__TASK INPUTS__
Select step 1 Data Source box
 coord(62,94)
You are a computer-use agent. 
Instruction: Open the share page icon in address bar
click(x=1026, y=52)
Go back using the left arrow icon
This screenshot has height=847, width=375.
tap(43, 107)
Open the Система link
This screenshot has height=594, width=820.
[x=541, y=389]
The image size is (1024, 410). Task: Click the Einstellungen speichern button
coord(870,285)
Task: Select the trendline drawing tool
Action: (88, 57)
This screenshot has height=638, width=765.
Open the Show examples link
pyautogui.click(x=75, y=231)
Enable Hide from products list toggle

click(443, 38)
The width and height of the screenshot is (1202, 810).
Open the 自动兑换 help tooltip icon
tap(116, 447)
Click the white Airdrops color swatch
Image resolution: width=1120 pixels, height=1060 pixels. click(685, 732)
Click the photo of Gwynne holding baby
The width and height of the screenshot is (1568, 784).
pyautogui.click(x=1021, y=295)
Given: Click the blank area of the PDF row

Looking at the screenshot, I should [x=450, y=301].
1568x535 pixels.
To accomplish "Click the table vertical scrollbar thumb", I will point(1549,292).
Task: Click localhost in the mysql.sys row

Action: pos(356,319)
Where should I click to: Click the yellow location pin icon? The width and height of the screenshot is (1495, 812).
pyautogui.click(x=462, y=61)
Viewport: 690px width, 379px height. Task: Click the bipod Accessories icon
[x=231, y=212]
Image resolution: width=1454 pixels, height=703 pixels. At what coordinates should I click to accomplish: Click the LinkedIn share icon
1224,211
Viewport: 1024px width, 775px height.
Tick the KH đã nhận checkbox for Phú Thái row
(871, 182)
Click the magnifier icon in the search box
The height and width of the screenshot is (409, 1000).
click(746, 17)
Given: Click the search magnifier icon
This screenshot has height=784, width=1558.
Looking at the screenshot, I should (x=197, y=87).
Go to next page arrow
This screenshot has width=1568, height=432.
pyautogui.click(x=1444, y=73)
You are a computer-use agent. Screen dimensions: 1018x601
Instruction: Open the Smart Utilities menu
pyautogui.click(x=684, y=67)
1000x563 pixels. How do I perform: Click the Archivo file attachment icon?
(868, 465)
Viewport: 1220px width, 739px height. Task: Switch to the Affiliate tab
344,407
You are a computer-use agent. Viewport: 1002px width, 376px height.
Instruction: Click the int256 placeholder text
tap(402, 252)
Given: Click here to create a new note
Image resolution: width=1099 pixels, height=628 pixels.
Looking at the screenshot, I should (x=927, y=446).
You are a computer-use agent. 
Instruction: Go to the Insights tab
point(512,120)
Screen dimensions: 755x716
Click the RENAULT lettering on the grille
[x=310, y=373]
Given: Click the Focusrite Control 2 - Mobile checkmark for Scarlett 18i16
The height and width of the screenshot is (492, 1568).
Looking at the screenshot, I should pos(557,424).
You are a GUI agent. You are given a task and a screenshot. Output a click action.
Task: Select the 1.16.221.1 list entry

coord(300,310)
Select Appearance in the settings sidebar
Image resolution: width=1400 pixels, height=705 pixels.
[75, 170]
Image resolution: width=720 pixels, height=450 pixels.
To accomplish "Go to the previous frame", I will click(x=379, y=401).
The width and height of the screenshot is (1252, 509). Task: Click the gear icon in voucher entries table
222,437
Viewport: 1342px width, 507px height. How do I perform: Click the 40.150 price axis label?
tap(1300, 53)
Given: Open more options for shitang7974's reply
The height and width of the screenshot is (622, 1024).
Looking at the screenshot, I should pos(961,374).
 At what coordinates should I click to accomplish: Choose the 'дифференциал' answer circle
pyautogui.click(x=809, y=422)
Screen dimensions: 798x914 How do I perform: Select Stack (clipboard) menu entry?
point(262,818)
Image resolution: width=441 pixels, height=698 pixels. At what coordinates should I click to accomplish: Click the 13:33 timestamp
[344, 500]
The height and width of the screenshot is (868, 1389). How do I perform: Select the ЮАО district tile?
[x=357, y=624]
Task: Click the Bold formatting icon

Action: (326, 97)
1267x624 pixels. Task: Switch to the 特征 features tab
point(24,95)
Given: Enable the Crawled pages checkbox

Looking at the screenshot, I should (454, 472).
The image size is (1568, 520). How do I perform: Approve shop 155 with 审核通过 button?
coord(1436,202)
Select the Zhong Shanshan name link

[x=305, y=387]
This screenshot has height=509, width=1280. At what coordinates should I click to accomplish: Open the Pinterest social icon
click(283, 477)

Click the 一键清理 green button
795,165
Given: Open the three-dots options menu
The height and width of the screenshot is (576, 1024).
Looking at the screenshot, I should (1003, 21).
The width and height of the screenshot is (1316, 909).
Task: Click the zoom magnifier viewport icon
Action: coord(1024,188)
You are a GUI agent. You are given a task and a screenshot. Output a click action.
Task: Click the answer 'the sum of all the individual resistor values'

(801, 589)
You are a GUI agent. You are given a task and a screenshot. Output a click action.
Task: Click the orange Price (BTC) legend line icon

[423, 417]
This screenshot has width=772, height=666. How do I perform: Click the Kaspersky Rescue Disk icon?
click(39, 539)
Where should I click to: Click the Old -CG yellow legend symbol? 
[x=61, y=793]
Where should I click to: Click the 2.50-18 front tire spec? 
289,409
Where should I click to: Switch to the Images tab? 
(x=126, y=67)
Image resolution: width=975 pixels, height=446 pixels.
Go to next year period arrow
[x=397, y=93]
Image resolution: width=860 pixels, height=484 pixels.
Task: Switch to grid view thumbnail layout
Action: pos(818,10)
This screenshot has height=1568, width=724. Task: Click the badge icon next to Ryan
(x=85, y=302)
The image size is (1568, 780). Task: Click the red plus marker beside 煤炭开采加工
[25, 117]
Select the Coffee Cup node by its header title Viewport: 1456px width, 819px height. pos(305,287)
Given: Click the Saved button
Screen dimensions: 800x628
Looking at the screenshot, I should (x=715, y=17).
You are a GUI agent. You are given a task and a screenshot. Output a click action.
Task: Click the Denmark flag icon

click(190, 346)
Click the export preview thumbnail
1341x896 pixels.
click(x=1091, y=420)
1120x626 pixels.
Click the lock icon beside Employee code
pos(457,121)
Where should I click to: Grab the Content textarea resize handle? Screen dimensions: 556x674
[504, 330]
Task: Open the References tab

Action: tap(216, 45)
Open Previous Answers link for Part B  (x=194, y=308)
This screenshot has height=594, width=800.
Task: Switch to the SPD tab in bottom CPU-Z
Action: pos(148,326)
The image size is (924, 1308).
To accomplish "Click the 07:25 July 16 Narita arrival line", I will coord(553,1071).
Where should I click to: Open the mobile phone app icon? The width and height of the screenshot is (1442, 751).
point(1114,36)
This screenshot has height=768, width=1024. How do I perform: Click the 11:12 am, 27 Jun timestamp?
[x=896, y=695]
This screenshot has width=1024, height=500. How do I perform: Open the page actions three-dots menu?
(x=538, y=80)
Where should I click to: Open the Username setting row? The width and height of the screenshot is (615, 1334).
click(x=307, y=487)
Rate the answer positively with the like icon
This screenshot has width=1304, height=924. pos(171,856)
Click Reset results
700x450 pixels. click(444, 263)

__YOUR INSTRUCTIONS__
In full and word for word, output the material.

__ANSWER SECTION__
Select step 1 Data Source box
 coord(62,94)
You are a computer-use agent. 
Instruction: Open the share page icon in address bar
click(x=1026, y=52)
Go back using the left arrow icon
This screenshot has height=847, width=375.
tap(43, 107)
Open the Система link
This screenshot has height=594, width=820.
[x=541, y=389]
The image size is (1024, 410). Task: Click the Einstellungen speichern button
coord(870,285)
Task: Select the trendline drawing tool
Action: (88, 57)
This screenshot has height=638, width=765.
Open the Show examples link
pyautogui.click(x=75, y=231)
Enable Hide from products list toggle

click(443, 38)
The width and height of the screenshot is (1202, 810).
Open the 自动兑换 help tooltip icon
tap(116, 447)
Click the white Airdrops color swatch
Image resolution: width=1120 pixels, height=1060 pixels. click(685, 732)
Click the photo of Gwynne holding baby
The width and height of the screenshot is (1568, 784).
pyautogui.click(x=1021, y=295)
Given: Click the blank area of the PDF row

Looking at the screenshot, I should [x=450, y=301].
1568x535 pixels.
To accomplish "Click the table vertical scrollbar thumb", I will point(1549,292).
Task: Click localhost in the mysql.sys row

Action: pos(356,319)
Where should I click to: Click the yellow location pin icon? The width and height of the screenshot is (1495, 812).
pyautogui.click(x=462, y=61)
Viewport: 690px width, 379px height. Task: Click the bipod Accessories icon
[x=231, y=212]
Image resolution: width=1454 pixels, height=703 pixels. At what coordinates should I click to accomplish: Click the LinkedIn share icon
1224,211
Viewport: 1024px width, 775px height.
Tick the KH đã nhận checkbox for Phú Thái row
(871, 182)
Click the magnifier icon in the search box
The height and width of the screenshot is (409, 1000).
click(746, 17)
Given: Click the search magnifier icon
This screenshot has height=784, width=1558.
Looking at the screenshot, I should (x=197, y=87).
Go to next page arrow
This screenshot has width=1568, height=432.
pyautogui.click(x=1444, y=73)
You are a computer-use agent. Screen dimensions: 1018x601
Instruction: Open the Smart Utilities menu
pyautogui.click(x=684, y=67)
1000x563 pixels. How do I perform: Click the Archivo file attachment icon?
(868, 465)
Viewport: 1220px width, 739px height. Task: Switch to the Affiliate tab
344,407
You are a computer-use agent. Viewport: 1002px width, 376px height.
Instruction: Click the int256 placeholder text
tap(402, 252)
Given: Click here to create a new note
Image resolution: width=1099 pixels, height=628 pixels.
Looking at the screenshot, I should (x=927, y=446).
You are a computer-use agent. 
Instruction: Go to the Insights tab
point(512,120)
Screen dimensions: 755x716
Click the RENAULT lettering on the grille
[x=310, y=373]
Given: Click the Focusrite Control 2 - Mobile checkmark for Scarlett 18i16
The height and width of the screenshot is (492, 1568).
Looking at the screenshot, I should pos(557,424).
You are a GUI agent. You are given a task and a screenshot. Output a click action.
Task: Select the 1.16.221.1 list entry

coord(300,310)
Select Appearance in the settings sidebar
Image resolution: width=1400 pixels, height=705 pixels.
[75, 170]
Image resolution: width=720 pixels, height=450 pixels.
To accomplish "Go to the previous frame", I will click(x=379, y=401).
The width and height of the screenshot is (1252, 509). Task: Click the gear icon in voucher entries table
222,437
Viewport: 1342px width, 507px height. How do I perform: Click the 40.150 price axis label?
tap(1300, 53)
Given: Open more options for shitang7974's reply
The height and width of the screenshot is (622, 1024).
Looking at the screenshot, I should pos(961,374).
 At what coordinates should I click to accomplish: Choose the 'дифференциал' answer circle
pyautogui.click(x=809, y=422)
Screen dimensions: 798x914 How do I perform: Select Stack (clipboard) menu entry?
point(262,818)
Image resolution: width=441 pixels, height=698 pixels. At what coordinates should I click to accomplish: Click the 13:33 timestamp
[344, 500]
The height and width of the screenshot is (868, 1389). How do I perform: Select the ЮАО district tile?
[x=357, y=624]
Task: Click the Bold formatting icon

Action: (326, 97)
1267x624 pixels. Task: Switch to the 特征 features tab
point(24,95)
Given: Enable the Crawled pages checkbox

Looking at the screenshot, I should (454, 472).
The image size is (1568, 520). How do I perform: Approve shop 155 with 审核通过 button?
coord(1436,202)
Select the Zhong Shanshan name link

[x=305, y=387]
This screenshot has height=509, width=1280. At what coordinates should I click to accomplish: Open the Pinterest social icon
click(283, 477)

Click the 一键清理 green button
795,165
Given: Open the three-dots options menu
The height and width of the screenshot is (576, 1024).
Looking at the screenshot, I should (1003, 21).
The width and height of the screenshot is (1316, 909).
Task: Click the zoom magnifier viewport icon
Action: coord(1024,188)
You are a GUI agent. You are given a task and a screenshot. Output a click action.
Task: Click the answer 'the sum of all the individual resistor values'

(801, 589)
You are a GUI agent. You are given a task and a screenshot. Output a click action.
Task: Click the orange Price (BTC) legend line icon

[423, 417]
This screenshot has width=772, height=666. How do I perform: Click the Kaspersky Rescue Disk icon?
click(39, 539)
Where should I click to: Click the Old -CG yellow legend symbol? 
[x=61, y=793]
Where should I click to: Click the 2.50-18 front tire spec? 
289,409
Where should I click to: Switch to the Images tab? 
(x=126, y=67)
Image resolution: width=975 pixels, height=446 pixels.
Go to next year period arrow
[x=397, y=93]
Image resolution: width=860 pixels, height=484 pixels.
Task: Switch to grid view thumbnail layout
Action: pos(818,10)
This screenshot has height=1568, width=724. Task: Click the badge icon next to Ryan
(x=85, y=302)
The image size is (1568, 780). Task: Click the red plus marker beside 煤炭开采加工
[25, 117]
Select the Coffee Cup node by its header title Viewport: 1456px width, 819px height. pos(305,287)
Given: Click the Saved button
Screen dimensions: 800x628
Looking at the screenshot, I should (x=715, y=17).
You are a GUI agent. You are given a task and a screenshot. Output a click action.
Task: Click the Denmark flag icon

click(190, 346)
Click the export preview thumbnail
1341x896 pixels.
click(x=1091, y=420)
1120x626 pixels.
Click the lock icon beside Employee code
pos(457,121)
Where should I click to: Grab the Content textarea resize handle? Screen dimensions: 556x674
[504, 330]
Task: Open the References tab

Action: tap(216, 45)
Open Previous Answers link for Part B  (x=194, y=308)
This screenshot has height=594, width=800.
Task: Switch to the SPD tab in bottom CPU-Z
Action: pos(148,326)
The image size is (924, 1308).
To accomplish "Click the 07:25 July 16 Narita arrival line", I will coord(553,1071).
Where should I click to: Open the mobile phone app icon? The width and height of the screenshot is (1442, 751).
point(1114,36)
This screenshot has height=768, width=1024. How do I perform: Click the 11:12 am, 27 Jun timestamp?
[x=896, y=695]
This screenshot has width=1024, height=500. How do I perform: Open the page actions three-dots menu?
(x=538, y=80)
Where should I click to: Open the Username setting row? The width and height of the screenshot is (615, 1334).
click(x=307, y=487)
Rate the answer positively with the like icon
This screenshot has width=1304, height=924. pos(171,856)
Click Reset results
700x450 pixels. click(444, 263)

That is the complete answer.